- [Document text]:
=== Begin Enclosure ===

In 1963, Roy Nelson, a Chicago native who married a New Orleans woman, purchased the company from the Elmer family. Two years later, he recruited his son, Allan, a physicist with McDonnell-Douglas, to help run the business. In 1970, faced with aging facilities and a space shortage in downtown New Orleans, the Nelsons moved the company to Ponchatoula, about 40 miles from New Orleans. Rob Nelson, Allan's son, began working at Elmer as a teenager, doing everything from making candy to boxing it and delivering it to retailers.
When the time came to choose a career, however, Nelson wasn't sweet on the candy business. After earning a degree in business from Tulane, Nelson enrolled in law school at Louisiana State University and planned to practice law for a living. A few months before his graduation, his father, who currently serves as chairman of Elmer, asked him to help run the company, which was then undergoing a period of rapid growth. Nelson, who had participated in a number of the company's sales and marketing initiatives throughout college and law school, accepted the offer.
Throughout its history, Elmer, like most regional candy companies, manufactured an eclectic range of treats, everything from Coconut Haystacks to Chee Weez, a crunchy cheese curl, but beginning in the 1980s the company began to re-examine its business plan. "In order to remain a viable company, you have to be the best at something," says Nelson.
That something is Valentine's Day candy, specifically heart-box chocolates. Beginning in the 1980s, Elmer vertically integrated its facility, enabling it to design and manufacture its own packaging as well as warehouse its products. Elmer has expanded three times in the past 10 years, most recently this summer when it added 76,000 square feet to its facilities.
Elmer now occupies 300,000 square feet and employs 300 people, making it the largest employer in Ponchatoula. As for the most stellar chocolate, after extensive testing, Nelson and his company have figured out the top-five best-tasting flavors most everybody will like--creamy caramel, chocolate truffle, chocolate fudge, strawberry cream and orange cream. Now they've pared down their chocolate-box assortment to these morsels. "Every flavor is distinctive," Nelson says. "We hope people will remember and go back and buy it because they enjoyed every flavor in the box."
Favorite comfort food?
3-way tie: Our chocolate raspberry truffle, a big block of dark chocolate, or a po'boy from Parran's on Veterans Boulevard.
Greatest food fear?
I have been extensively trained in what makes a clean, sanitary, food-preparation environment [hence, the hair net, worn by Nelson in the photo]. My fear is seeing a substandard food-preparation environment in a place where I have just dined.
John Rowland (A&S '82) of Southern Hospitality Catering. Each year he brings soft shell lobsters (or shedders), mussels and scallops from his home in Maine, and we have a large dinner party. It ranks as the top gastronomic event of the year.
Who would you like to see walk through your door?
With the key word being walk, my 7-year-old daughter Sydney (who is still battling her way through a brain injury), and her older sister, Regan.

=== End Enclosure ===

- [Data to examine]:
=== Begin Enclosure ===

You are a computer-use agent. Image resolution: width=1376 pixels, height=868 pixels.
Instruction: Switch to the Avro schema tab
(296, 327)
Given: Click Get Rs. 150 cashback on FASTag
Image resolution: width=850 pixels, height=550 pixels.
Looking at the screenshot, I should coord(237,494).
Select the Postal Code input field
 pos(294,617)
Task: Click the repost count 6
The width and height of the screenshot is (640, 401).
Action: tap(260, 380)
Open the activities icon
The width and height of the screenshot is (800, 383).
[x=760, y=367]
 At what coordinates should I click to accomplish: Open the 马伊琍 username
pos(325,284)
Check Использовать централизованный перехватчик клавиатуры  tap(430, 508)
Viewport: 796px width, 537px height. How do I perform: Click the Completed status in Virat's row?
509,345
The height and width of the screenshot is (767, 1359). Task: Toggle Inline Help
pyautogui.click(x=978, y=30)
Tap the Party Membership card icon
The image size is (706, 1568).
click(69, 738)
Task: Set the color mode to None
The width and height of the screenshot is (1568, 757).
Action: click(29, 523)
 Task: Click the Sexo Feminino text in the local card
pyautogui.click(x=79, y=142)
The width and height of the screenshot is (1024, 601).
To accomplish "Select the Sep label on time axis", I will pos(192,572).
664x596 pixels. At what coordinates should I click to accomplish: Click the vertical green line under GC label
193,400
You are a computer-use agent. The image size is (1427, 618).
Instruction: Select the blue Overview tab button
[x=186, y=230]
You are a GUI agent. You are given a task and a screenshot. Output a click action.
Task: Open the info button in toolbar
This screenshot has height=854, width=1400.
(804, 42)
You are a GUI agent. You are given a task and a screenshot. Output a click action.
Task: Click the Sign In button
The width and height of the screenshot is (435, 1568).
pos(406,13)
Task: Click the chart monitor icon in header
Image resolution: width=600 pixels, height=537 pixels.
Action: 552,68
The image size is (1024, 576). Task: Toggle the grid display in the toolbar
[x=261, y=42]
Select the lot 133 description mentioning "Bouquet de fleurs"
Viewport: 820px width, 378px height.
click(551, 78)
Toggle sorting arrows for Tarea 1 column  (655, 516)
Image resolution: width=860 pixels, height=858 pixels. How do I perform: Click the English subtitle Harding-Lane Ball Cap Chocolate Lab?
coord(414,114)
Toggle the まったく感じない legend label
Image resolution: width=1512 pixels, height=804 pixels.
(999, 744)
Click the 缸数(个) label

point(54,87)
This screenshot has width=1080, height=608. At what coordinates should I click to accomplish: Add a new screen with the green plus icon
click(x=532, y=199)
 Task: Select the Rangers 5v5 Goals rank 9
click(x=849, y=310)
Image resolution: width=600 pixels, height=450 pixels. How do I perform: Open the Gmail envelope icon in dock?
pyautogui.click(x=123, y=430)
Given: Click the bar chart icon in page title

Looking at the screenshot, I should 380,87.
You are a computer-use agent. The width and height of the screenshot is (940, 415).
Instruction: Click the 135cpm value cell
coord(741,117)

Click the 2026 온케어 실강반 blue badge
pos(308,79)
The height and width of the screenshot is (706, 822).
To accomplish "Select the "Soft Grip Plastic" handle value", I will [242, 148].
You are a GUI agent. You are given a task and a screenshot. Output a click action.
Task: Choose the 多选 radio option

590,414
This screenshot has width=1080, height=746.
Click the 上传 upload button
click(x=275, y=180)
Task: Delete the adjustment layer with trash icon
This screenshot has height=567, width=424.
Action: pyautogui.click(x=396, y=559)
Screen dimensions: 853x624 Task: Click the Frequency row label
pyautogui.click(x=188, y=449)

=== End Enclosure ===

- [Required action]: Sum up the text about the Elmer candy company in two sentences. The lines play no part in this work.

- [Answer for the task]: Roy Nelson bought Elmer from the Elmer family in 1963 and moved it to Ponchatoula in 1970, and his grandson Rob, who had worked there as a teenager, later accepted his father's offer to help run the company instead of practicing law. Starting in the 1980s, Elmer set out to be the best at Valentine's Day heart-box chocolates, making its own packaging, and it now employs 300 people on 300,000 square feet and has cut its box down to five favorite flavors.